The examples discussed herein show how peptides can be harnessed to manipulate the immune system for prophylactic or therapeutic benefit. Like all vaccines, a continual challenge with peptide vaccines stems from the fact that immune responses are still very difficult to predict. Thus, the development of optimal immunogens often requires a laborious trial-and-error process of animal immunizations followed by characterization of resulting immune responses. Even with this, there can often be species differences, and thus what works in a mouse may not work in a primate. Still, recent efforts in both structure-based immunogen design as well as de novo analysis of TCR specificities have provided a few shining examples of success. There is increasing evidence that the structure of peptide B-cell epitopes can be important for eliciting antibodies of desired function (e.g., neutralizing activity), and thus methods aimed at stabilizing or presenting peptide epitopes in conformationally relevant contexts are likely to improve the success of vaccines that aim to elicit antibody responses. For infectious disease, this may be especially important in the context of neutralizing epitopes where function of the epitope is often tied to its three-dimensional structure. For Alzheimer’s disease, targeting the appropriate pathologic oligomeric state of Aβ or Tau may prove to be an important factor for next-generation immunotherapies or vaccines.

For cancer vaccines, much of the current effort is focused on devising new methods to identify new T-cell epitopes that are specific to the tumor. In this case, many of the peptide epitopes can be assessed in vitro utilizing peptide–MHC complexes or using HLA-presenting cells and T-cells. An exciting prospect is that this strategy could be scaled up into a personalized therapeutic approach whereby each patient’s tumor or TILs are sequenced, and then patient-specific peptide vaccines or peptide-stimulated adoptive cell therapies are generated then utilized. Potentially, this strategy could provide greater efficacy than a general approach, such as global upregulation of T-cells (e.g., checkpoint inhibitors), as there is the potential to activate endogenous antitumor responses.

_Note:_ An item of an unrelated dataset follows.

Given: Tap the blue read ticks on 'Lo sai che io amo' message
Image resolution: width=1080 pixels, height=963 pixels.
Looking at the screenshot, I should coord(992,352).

Finally, a likely continued major challenge for peptide vaccines will be the weaker overall immune response that subunit vaccines tend to elicit in comparison to vaccines that contain inactivated or attenuated pathogen. While this issue is of particular relevance in infectious diseases, it may also pertain to other disease areas as well, because stronger immune responses can often be associated with greater protection and durability. There are a number of exciting technologies with potential to overcome this challenge, such as the development of peptide-presenting nanoparticles. However, additional research into this area is warranted. One approach that we have not discussed here, but that has been successful for larger subunit vaccines, is delivery not of the protein itself, but of the genetic material that encodes the protein via liposome-delivered mRNA, in vivo electroporation, or adeno-associated virus (AAV). In this case, the immunogen is produced by the host (typically muscle cells), and thus the immune response can be greater because of the sustained level of immunogen. Whether or not this paradigm could be adapted to peptide-based immunogens remains to be determined but is an exciting proposition.

In summary, the development of peptide vaccines to combat human disease holds great promise but also will face continued challenges. Vaccines have been highly beneficial for reducing mortality and illness due to infectious disease and have the potential to have a similar impact in chronic diseases.